(Dataset entries)

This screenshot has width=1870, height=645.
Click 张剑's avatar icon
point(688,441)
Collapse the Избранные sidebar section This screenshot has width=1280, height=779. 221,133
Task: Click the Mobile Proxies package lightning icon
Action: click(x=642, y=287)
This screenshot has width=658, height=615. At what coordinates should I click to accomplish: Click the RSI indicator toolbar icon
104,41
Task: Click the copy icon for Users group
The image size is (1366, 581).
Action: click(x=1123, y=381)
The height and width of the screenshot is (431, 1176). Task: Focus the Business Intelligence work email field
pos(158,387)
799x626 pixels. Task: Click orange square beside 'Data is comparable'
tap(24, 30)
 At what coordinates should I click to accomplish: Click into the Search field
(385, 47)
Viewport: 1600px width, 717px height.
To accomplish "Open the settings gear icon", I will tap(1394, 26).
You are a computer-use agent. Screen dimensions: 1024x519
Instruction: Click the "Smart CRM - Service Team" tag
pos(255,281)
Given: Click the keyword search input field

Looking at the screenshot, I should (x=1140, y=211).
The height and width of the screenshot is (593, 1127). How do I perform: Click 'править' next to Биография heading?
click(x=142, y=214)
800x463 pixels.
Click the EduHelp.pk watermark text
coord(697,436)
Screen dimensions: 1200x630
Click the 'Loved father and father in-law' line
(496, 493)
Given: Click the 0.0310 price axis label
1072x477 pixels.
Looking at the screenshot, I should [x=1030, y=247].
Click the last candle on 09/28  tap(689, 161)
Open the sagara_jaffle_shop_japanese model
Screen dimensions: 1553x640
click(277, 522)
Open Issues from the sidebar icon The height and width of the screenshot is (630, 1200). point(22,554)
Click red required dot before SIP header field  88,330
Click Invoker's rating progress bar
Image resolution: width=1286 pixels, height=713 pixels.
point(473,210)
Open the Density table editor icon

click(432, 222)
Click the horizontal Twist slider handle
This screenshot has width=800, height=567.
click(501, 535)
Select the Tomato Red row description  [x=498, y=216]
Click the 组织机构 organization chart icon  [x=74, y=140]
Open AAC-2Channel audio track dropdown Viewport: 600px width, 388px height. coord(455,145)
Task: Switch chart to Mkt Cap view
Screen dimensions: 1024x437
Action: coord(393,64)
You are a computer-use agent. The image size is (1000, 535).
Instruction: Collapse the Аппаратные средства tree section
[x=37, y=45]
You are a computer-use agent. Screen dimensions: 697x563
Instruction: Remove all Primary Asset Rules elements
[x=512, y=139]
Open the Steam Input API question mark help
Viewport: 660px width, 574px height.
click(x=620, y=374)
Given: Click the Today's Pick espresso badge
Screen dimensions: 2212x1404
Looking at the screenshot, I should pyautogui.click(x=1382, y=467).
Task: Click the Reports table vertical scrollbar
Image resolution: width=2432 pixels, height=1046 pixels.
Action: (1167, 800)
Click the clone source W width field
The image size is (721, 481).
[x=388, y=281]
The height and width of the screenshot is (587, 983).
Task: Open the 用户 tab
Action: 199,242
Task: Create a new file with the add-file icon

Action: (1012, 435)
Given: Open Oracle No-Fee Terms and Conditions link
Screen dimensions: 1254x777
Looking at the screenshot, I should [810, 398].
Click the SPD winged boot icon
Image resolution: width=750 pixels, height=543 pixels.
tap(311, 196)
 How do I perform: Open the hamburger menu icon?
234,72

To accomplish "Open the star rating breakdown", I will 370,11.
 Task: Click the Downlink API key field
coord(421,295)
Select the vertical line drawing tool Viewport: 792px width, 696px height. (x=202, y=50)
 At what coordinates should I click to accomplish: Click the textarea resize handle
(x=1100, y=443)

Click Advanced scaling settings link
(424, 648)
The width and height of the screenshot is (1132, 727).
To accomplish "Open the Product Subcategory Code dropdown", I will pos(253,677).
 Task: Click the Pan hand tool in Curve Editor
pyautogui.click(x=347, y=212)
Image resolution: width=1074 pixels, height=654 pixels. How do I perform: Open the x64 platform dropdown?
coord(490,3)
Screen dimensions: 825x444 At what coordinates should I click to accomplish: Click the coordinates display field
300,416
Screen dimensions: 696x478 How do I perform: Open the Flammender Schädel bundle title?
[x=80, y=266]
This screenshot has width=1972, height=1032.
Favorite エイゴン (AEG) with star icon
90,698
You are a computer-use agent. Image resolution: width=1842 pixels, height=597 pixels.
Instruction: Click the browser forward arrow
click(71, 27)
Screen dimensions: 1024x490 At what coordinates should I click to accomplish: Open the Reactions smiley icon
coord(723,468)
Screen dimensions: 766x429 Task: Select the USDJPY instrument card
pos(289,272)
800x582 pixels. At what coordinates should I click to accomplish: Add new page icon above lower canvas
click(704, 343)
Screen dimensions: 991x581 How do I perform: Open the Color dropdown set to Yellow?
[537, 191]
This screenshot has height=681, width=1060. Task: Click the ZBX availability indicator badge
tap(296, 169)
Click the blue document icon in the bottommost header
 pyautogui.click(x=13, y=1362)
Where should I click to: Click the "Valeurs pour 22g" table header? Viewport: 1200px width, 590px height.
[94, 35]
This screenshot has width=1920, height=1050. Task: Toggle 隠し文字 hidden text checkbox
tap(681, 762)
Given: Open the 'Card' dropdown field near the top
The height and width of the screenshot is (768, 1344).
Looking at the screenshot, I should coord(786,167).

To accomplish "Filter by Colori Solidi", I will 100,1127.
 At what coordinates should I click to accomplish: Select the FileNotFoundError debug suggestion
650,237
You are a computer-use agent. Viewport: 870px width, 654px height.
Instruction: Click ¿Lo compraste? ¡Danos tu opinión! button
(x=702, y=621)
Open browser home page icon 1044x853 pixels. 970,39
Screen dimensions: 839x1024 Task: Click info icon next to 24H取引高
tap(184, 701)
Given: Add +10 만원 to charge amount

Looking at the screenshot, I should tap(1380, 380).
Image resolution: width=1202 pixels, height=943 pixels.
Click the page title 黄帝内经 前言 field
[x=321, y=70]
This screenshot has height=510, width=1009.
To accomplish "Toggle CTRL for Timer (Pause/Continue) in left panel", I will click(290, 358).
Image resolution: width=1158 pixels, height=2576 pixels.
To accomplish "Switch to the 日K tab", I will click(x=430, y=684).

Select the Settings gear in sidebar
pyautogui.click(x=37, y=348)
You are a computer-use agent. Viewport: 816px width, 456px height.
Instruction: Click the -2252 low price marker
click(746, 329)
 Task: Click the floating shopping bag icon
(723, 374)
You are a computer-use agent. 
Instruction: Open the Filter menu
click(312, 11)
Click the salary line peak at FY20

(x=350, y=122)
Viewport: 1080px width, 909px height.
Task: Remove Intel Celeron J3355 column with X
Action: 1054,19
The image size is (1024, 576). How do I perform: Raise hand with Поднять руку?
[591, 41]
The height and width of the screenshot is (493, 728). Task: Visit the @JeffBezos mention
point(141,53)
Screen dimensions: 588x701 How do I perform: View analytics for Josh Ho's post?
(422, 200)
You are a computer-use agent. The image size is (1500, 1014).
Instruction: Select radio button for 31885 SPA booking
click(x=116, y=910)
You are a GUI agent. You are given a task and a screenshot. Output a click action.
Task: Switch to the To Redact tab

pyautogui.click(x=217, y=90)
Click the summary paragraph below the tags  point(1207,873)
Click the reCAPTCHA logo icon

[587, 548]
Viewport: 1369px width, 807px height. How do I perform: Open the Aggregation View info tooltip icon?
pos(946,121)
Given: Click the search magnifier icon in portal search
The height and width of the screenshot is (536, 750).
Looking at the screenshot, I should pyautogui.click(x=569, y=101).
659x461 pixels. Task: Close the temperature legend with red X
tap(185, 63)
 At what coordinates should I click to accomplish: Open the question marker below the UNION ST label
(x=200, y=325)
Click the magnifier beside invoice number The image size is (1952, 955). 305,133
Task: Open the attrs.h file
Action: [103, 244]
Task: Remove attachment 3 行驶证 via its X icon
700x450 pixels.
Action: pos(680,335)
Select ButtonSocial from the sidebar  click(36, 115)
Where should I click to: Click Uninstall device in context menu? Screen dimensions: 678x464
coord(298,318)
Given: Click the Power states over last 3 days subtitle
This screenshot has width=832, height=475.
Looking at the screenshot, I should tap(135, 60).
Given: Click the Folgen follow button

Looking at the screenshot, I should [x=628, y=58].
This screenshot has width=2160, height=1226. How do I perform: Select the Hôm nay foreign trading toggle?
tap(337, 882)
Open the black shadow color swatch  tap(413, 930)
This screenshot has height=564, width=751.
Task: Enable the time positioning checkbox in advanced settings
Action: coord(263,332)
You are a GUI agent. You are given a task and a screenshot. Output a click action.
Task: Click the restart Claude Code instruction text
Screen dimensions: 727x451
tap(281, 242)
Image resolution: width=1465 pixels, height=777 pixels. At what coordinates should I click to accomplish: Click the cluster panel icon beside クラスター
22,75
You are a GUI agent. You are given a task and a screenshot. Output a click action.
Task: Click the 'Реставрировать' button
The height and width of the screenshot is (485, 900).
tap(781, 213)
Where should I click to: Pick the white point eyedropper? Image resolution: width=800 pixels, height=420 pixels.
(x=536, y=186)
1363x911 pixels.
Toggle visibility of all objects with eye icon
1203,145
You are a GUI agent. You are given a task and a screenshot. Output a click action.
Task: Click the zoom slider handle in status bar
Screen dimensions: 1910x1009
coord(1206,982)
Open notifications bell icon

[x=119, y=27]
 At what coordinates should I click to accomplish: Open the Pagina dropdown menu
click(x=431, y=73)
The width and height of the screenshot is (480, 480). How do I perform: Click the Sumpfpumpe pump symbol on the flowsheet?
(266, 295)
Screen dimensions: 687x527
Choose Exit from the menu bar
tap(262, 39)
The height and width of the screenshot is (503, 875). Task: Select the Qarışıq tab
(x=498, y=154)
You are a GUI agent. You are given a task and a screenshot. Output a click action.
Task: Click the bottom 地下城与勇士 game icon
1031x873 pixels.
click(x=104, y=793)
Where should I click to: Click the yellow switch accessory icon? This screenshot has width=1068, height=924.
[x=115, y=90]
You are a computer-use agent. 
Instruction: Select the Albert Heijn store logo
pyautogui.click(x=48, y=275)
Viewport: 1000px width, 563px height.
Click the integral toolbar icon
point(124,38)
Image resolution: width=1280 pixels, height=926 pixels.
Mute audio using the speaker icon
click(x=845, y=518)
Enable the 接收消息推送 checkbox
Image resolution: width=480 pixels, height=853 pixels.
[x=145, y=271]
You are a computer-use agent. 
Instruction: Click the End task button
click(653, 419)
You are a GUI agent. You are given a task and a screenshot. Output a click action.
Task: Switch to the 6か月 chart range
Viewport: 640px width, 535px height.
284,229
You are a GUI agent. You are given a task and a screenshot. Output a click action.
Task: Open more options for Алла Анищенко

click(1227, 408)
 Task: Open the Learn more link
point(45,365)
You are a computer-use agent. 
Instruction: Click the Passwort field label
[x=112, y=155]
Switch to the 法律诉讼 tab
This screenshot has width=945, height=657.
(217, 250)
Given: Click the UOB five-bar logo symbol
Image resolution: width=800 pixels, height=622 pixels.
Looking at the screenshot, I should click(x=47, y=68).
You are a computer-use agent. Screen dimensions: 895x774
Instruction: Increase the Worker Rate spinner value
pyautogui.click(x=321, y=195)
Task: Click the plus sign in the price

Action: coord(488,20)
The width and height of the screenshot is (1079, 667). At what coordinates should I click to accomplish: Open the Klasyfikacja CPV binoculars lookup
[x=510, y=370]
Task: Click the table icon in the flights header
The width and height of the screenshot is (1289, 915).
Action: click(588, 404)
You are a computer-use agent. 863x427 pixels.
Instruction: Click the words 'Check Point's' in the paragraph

Exercise objective: Scan the entries for the word "vertical". Report each line that has it.

Expected answer:
Task: Click the Reports table vertical scrollbar
Select the vertical line drawing tool Viewport: 792px width, 696px height. (x=202, y=50)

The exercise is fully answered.